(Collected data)
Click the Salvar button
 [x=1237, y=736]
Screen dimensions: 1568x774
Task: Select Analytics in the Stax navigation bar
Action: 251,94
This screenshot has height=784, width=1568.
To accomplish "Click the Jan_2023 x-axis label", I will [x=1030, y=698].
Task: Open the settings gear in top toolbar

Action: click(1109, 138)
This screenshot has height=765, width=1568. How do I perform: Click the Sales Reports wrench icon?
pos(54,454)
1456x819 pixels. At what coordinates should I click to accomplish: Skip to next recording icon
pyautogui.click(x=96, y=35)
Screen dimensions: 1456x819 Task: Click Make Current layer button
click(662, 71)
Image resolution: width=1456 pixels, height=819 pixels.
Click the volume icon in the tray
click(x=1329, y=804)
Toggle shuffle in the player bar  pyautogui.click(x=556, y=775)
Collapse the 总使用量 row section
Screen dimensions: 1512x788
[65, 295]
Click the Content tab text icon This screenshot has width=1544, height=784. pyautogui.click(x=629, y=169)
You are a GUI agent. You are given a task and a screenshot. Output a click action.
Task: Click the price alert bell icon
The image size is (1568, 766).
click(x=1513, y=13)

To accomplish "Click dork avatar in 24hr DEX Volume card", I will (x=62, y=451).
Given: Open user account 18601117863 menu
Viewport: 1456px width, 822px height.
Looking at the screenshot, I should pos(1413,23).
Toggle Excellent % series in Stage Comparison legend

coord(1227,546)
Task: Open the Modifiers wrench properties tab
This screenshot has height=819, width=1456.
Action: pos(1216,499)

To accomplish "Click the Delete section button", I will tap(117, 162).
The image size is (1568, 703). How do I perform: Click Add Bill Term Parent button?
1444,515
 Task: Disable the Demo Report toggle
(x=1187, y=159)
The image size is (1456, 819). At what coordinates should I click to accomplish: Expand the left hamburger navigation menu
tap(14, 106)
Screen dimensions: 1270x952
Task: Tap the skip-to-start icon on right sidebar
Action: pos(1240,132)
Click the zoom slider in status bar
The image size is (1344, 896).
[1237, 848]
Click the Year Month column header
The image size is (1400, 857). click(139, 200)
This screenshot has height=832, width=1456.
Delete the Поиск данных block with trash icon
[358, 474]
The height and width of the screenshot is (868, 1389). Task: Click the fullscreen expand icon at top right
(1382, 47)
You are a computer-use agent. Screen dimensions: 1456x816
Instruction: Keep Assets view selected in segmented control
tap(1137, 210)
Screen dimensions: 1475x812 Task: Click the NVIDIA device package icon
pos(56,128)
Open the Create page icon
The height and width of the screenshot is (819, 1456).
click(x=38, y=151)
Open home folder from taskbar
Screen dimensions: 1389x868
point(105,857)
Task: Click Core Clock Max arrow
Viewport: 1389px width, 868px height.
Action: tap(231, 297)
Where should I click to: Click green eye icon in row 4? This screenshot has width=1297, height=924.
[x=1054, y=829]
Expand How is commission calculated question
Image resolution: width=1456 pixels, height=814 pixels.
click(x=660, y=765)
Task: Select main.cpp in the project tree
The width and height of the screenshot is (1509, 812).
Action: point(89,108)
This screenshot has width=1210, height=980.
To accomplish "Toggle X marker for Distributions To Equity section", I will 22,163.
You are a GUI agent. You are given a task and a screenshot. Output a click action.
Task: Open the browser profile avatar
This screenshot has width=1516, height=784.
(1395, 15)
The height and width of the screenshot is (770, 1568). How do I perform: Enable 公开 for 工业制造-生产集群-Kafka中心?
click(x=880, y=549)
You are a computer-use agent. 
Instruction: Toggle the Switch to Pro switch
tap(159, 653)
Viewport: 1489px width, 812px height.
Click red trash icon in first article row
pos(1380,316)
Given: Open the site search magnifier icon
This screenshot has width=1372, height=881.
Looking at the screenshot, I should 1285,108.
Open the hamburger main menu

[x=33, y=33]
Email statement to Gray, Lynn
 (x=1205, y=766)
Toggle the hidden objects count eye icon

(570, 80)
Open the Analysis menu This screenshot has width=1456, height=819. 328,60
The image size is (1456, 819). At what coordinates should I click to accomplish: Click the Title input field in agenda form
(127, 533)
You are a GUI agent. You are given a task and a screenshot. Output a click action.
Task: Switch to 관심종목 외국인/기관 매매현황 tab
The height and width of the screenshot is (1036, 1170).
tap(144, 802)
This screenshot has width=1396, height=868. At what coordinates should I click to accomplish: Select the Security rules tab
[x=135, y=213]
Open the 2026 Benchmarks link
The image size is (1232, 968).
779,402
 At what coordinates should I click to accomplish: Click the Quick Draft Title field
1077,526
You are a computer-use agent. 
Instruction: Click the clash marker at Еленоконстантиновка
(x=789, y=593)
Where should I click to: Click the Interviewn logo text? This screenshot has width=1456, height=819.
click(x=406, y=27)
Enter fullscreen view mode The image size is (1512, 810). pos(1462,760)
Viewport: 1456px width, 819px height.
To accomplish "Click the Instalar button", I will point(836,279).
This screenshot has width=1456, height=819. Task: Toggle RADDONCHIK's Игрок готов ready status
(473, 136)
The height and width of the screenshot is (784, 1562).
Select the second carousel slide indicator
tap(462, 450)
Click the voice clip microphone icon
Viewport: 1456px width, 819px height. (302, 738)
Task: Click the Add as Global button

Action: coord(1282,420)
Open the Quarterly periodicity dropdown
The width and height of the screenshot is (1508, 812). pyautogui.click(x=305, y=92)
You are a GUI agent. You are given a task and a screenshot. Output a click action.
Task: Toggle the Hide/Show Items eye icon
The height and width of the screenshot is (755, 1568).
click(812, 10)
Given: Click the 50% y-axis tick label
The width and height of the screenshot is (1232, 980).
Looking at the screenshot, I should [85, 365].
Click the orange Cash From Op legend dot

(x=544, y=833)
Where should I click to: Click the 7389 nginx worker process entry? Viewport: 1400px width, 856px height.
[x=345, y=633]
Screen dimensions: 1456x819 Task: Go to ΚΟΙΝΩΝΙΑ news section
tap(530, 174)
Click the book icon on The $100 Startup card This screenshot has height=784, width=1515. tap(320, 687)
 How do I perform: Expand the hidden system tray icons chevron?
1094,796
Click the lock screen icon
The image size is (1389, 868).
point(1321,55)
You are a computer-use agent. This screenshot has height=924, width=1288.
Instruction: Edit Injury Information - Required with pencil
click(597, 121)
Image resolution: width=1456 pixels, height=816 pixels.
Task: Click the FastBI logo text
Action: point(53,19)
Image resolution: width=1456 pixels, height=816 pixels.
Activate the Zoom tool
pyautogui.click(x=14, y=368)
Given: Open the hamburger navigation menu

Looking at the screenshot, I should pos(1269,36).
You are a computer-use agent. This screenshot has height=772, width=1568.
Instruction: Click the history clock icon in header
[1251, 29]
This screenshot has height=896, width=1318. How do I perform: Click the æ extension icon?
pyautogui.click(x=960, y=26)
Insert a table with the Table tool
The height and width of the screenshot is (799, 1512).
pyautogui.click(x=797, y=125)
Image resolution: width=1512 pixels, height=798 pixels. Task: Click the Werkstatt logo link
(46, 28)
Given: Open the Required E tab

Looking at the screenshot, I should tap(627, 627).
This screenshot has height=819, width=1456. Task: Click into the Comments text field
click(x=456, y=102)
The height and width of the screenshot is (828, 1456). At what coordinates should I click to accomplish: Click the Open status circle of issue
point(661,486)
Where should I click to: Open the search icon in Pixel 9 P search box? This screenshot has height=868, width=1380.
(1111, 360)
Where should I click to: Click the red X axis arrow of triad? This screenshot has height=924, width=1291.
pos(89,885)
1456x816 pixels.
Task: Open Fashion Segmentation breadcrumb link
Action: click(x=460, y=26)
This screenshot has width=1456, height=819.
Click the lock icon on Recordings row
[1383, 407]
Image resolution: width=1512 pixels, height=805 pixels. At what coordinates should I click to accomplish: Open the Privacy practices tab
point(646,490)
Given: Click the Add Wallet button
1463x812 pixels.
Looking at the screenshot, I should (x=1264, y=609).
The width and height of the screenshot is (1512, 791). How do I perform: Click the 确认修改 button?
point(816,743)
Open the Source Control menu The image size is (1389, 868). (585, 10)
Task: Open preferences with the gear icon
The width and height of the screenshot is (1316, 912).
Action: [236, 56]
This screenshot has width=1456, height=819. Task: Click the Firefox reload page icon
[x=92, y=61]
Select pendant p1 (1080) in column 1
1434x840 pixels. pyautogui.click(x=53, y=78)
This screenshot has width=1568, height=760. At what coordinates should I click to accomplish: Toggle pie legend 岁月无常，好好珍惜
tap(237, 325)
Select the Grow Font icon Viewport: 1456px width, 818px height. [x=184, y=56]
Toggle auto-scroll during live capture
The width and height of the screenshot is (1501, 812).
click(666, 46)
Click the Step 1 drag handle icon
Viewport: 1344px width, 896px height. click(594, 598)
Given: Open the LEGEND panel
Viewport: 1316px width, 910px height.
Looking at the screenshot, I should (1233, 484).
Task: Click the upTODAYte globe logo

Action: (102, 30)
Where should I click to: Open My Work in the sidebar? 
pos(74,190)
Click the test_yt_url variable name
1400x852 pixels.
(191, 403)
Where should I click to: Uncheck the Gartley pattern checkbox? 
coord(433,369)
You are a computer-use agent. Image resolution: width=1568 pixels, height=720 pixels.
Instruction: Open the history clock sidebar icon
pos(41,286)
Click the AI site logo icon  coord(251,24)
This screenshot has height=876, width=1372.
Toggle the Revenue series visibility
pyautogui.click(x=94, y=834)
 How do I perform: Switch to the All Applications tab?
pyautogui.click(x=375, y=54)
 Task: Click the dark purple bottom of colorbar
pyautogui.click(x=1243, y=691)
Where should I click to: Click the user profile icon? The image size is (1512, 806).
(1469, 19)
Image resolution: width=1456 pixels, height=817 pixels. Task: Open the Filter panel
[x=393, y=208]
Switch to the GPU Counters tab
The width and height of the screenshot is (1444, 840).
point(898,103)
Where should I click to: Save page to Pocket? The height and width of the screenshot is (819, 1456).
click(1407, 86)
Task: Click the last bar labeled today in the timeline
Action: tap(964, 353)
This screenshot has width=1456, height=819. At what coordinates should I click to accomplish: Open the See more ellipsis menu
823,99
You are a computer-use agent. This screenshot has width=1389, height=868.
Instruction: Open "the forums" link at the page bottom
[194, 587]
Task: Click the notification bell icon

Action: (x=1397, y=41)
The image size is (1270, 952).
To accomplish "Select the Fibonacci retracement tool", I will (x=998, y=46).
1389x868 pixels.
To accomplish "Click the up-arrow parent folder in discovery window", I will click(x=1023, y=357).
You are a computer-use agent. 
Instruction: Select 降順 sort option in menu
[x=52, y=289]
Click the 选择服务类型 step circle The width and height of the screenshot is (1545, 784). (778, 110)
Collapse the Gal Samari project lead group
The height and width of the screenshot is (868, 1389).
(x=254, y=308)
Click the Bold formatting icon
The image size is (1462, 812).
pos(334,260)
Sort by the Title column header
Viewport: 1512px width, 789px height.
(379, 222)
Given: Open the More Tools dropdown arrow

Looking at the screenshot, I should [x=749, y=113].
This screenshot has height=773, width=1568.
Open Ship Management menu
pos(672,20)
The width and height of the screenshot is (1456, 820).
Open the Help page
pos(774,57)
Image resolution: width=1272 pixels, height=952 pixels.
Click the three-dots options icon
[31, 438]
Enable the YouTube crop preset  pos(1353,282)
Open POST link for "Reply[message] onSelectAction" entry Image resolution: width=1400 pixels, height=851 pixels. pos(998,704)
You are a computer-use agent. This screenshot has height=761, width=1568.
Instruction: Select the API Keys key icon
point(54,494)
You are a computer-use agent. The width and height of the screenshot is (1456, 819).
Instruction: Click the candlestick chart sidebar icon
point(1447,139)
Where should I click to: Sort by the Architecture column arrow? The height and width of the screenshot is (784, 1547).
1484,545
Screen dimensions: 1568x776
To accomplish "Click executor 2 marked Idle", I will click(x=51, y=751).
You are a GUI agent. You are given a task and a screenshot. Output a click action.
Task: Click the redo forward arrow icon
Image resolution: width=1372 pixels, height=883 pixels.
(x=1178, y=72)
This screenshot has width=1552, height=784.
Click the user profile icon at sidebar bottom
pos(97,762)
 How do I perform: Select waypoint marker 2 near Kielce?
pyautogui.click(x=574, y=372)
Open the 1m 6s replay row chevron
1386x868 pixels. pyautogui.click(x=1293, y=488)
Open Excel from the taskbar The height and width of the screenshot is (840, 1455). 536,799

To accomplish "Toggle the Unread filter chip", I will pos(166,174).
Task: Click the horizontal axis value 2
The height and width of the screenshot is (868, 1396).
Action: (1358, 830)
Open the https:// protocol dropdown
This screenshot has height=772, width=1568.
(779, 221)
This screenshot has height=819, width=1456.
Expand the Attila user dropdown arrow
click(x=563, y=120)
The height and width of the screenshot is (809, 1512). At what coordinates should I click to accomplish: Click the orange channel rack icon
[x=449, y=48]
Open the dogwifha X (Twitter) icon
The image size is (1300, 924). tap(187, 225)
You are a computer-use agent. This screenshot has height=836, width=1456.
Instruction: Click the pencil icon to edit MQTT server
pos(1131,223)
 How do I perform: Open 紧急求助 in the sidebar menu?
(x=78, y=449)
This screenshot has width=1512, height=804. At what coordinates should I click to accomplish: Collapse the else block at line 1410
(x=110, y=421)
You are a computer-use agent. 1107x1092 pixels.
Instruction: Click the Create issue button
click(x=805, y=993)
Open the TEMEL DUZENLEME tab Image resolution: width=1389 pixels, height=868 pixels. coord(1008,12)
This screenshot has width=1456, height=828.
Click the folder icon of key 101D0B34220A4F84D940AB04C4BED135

Your goal:
Going through the entries above, show each line that contains "avatar".

Result for this exercise:
To accomplish "Click dork avatar in 24hr DEX Volume card", I will (x=62, y=451).
Task: Open the browser profile avatar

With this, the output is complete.